El que me había quitado en el mar lo tenía metido en su caja original, la misma que había comprado hacía ahora seis años. De repente me surgieron las dudas: esto que iba a hacer ¿era lo correcto? ¿Y si me equivocaba con él? Apenas lo conocía, unas cuantas conversaciones anteriores sin importancia, pero en realidad no sabía nada de su vida, ni si tenía hermanos, no habíamos hablado de su hijo, ni de su ex… Mucho me temía que el lunes se me iba a hacer muy largo, por lo que me forcé a dormir.A la hora de comer del día siguiente se presentó en mi oficina a buscarme.

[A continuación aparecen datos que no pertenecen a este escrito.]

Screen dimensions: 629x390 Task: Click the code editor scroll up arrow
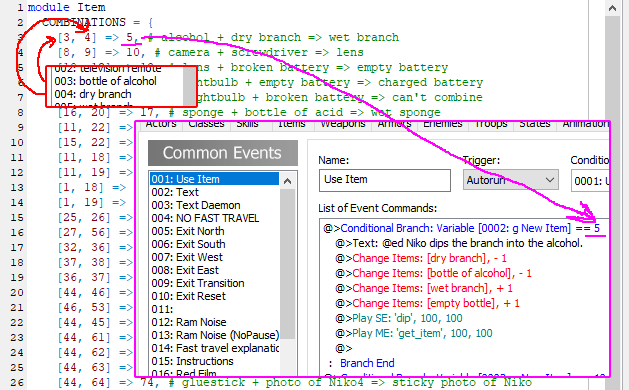pyautogui.click(x=612, y=8)
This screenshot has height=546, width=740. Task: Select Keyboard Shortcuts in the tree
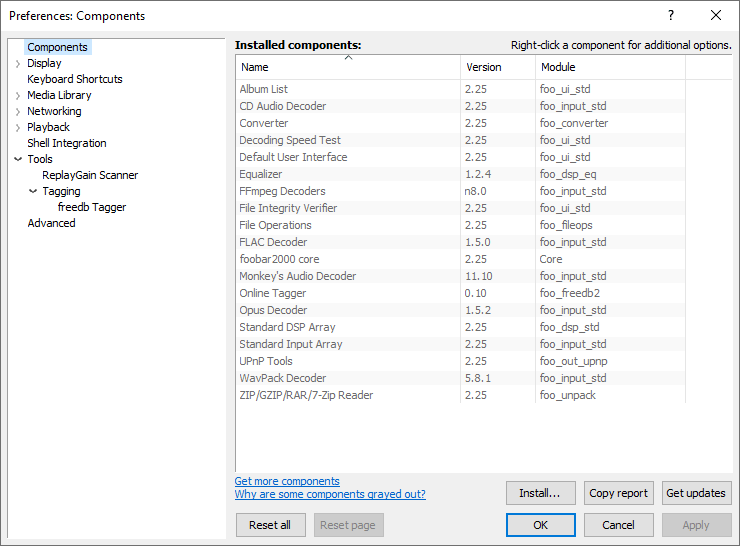coord(75,79)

Comprobó que llevaba el anillo y me dijo:
- He tenido una idea esta noche: vayamos a vivir a Murcia, dejemos esta vida de Madrid tan aburrida, empecemos desde cero. Trabajaremos en un centro de buceo, primero tienes que hacer el curso de instructor, claro está.

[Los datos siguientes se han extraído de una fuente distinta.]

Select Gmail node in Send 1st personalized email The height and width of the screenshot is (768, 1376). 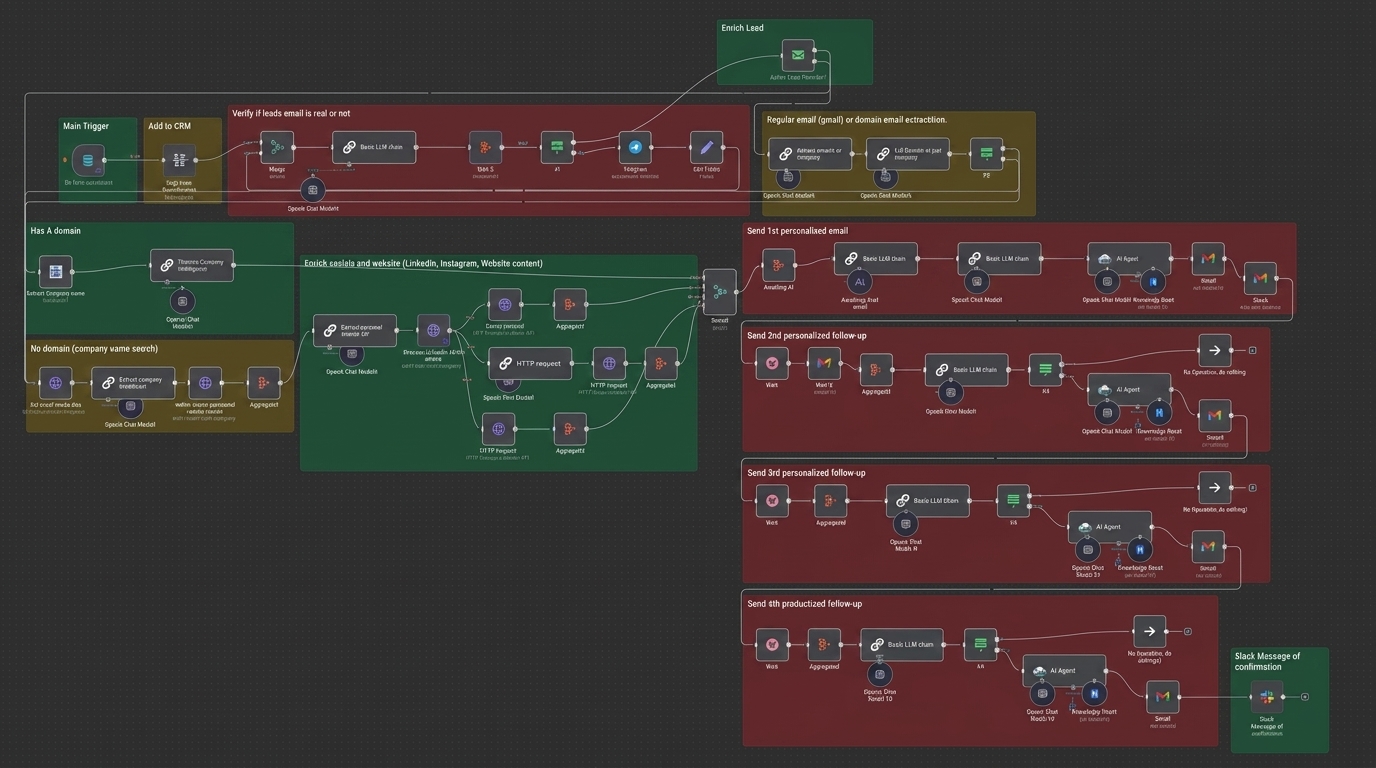pos(1208,259)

Yo sabía que ésa era su ilusión desde hacía unos años: dejar la ciudad y trabajar en la Costa, dedicarse a este deporte que puede llegar a convertirse en obsesión. Siempre me ha costado tomar decisiones arriesgadas en mi vida; he preferido recapacitar sobre las situaciones que he vivido, pero aquel día, delante de un hombre tan convencido como él, le dije que si, que dejaría todo para seguirle hasta el fin del mundo; que es lo que he deseado desde aquel día que crucé el umbral de la puerta y fui a verle a la tienda; que por eso entré; que estoy convencida, ahora lo se, de haber hecho el curso de buceo para pasar el resto de mi vida con él.